When Self Portrait was released in 1970 it triggered a firestorm of anger from Bob Dylan’s legions of fans. Of the double album’s 24 pieces of music only eight were credited to Dylan — the rest comprised schmaltzy versions of chestnuts such as Blue Moon and covers of Everly Brothers, Gordon Lightfoot and Simon and Garfunkel songs.

The Minnesota minstrel later admitted in his memoir, Chronicles, that it was a deliberately bad album, apparently created to distance himself from a fanatical public who regarded him as “the prince of protest”.

Keeping in the spirit of the excellent and revelatory Bootleg Series, Another Self Portrait looks at his transitional period, encompassing off-cuts found a couple of years ago in Columbia’s vaults from sessions for Nashville Skyline, Self Portrait, New Morning and from the 1969 Isle of Wight concert with the Band. The material gives you an idea what Self Portrait could have sounded like without all the studio tinkering and overdubs.

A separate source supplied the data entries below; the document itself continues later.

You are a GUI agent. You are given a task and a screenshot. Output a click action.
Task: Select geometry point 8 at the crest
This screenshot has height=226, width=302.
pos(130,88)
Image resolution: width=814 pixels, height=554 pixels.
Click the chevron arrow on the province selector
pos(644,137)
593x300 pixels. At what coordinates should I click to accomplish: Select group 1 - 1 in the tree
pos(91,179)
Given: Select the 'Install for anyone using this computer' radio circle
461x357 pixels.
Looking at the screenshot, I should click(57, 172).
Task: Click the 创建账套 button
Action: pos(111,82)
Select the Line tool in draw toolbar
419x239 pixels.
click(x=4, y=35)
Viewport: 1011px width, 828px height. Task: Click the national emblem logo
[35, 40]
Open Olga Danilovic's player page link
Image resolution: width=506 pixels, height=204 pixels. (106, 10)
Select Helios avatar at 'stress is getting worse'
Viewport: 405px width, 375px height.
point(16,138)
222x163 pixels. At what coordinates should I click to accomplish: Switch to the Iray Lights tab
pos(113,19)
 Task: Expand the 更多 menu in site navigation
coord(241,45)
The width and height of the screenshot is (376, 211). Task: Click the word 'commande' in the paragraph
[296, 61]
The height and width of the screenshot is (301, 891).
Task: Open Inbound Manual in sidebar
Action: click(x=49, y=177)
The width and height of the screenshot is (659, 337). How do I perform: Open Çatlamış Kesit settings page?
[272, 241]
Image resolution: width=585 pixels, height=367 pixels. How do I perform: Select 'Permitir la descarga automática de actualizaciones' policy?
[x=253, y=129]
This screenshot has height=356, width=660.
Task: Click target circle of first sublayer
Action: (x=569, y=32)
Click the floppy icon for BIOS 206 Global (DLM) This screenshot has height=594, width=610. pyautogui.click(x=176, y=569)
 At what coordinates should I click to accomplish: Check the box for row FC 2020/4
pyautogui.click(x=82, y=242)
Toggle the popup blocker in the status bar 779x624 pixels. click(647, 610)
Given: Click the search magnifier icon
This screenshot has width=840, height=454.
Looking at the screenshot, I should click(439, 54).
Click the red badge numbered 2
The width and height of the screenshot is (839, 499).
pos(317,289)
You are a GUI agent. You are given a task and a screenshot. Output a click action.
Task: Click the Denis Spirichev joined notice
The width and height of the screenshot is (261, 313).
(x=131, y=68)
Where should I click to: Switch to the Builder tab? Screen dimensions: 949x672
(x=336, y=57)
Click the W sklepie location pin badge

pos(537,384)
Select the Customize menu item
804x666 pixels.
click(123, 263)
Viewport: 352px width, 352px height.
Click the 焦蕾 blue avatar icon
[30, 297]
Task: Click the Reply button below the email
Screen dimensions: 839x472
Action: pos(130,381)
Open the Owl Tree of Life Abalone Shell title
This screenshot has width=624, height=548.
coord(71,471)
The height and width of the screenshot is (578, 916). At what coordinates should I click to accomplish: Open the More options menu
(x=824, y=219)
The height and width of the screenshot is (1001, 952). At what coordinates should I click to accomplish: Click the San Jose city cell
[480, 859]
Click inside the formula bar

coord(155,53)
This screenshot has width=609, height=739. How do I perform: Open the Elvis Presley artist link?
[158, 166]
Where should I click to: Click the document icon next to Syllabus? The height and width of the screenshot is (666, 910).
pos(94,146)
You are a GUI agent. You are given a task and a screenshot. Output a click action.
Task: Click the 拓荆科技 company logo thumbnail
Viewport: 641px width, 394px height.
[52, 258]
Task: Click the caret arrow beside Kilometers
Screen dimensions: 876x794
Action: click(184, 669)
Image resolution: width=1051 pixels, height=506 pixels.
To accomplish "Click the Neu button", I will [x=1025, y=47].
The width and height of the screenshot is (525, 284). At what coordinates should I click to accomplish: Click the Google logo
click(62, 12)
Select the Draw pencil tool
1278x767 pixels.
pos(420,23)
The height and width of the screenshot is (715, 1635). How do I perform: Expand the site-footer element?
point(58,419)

Dylan is in magnificent form, as well as numerous different voices, skipping through such folk-story songs as Pretty Saro, House Carpenter; Basement Tapes-era cuts When I Paint My Masterpiece and Minstrel Boy; the Nashville Skyline period Country Pie and I Threw It All Away; and New Morning outtakes Working On A Guru (with George Harrison) and If Not For You.

This is a treasure-trove of material that will cause you to reassess what have long been considered the fallow years in which Dylan lost his way.